┌──

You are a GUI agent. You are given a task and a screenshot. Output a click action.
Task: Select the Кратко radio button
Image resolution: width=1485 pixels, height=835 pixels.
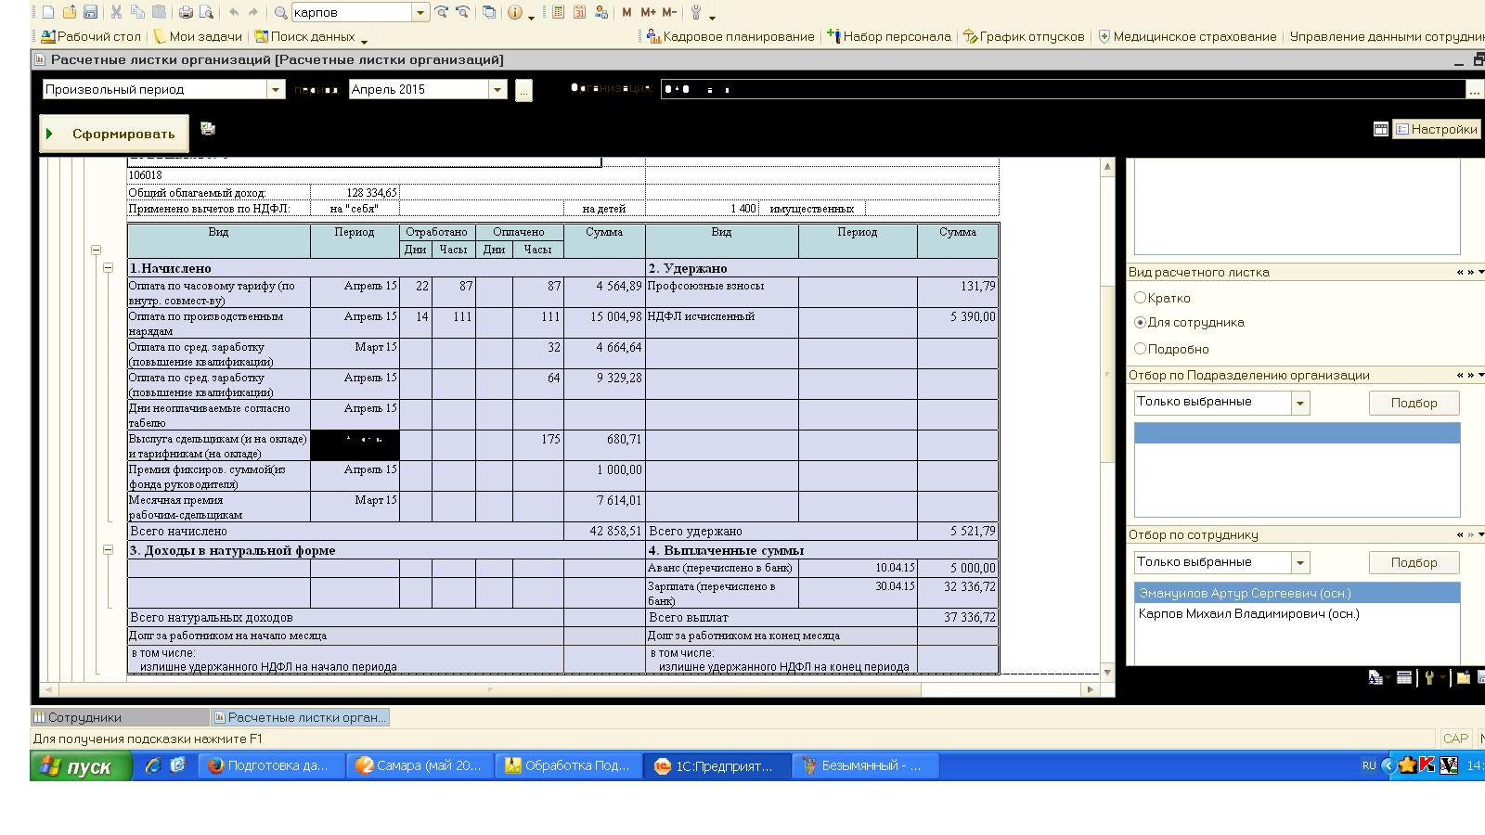click(x=1141, y=298)
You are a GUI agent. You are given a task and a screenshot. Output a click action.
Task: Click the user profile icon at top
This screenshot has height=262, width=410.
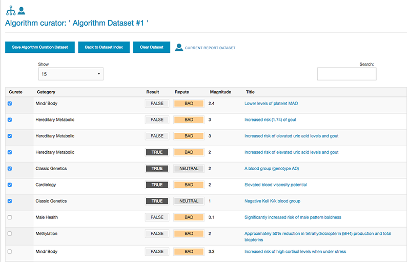(21, 10)
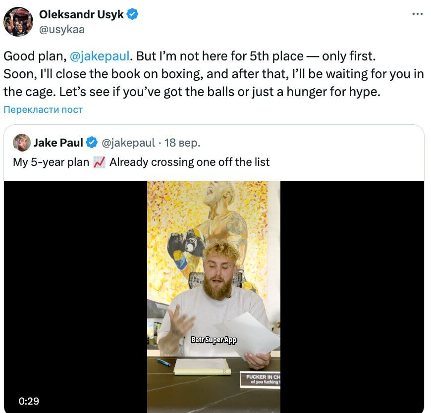Click the Oleksandr Usyk display name
Viewport: 431px width, 413px height.
coord(81,14)
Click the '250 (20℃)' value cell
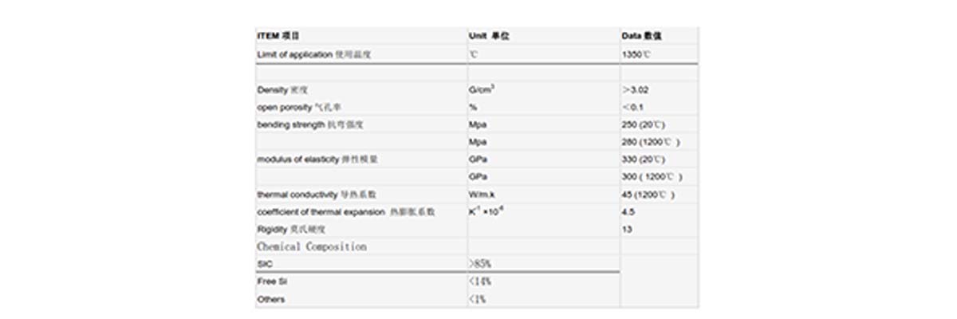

└──

Exercise details => Take the material above and set it down exactly, minus the images.

Answer to this exercise =>
You are a GUI agent. You are given a task and a screenshot. Output a click action.
Task: Select the Кратко radio button
Image resolution: width=1485 pixels, height=835 pixels.
click(x=1141, y=298)
You are a GUI agent. You are given a task and a screenshot. Output a click action.
Task: Click the user profile icon at top
This screenshot has height=262, width=410.
(21, 10)
Click the Oleksandr Usyk display name
Viewport: 431px width, 413px height.
coord(81,14)
Click the '250 (20℃)' value cell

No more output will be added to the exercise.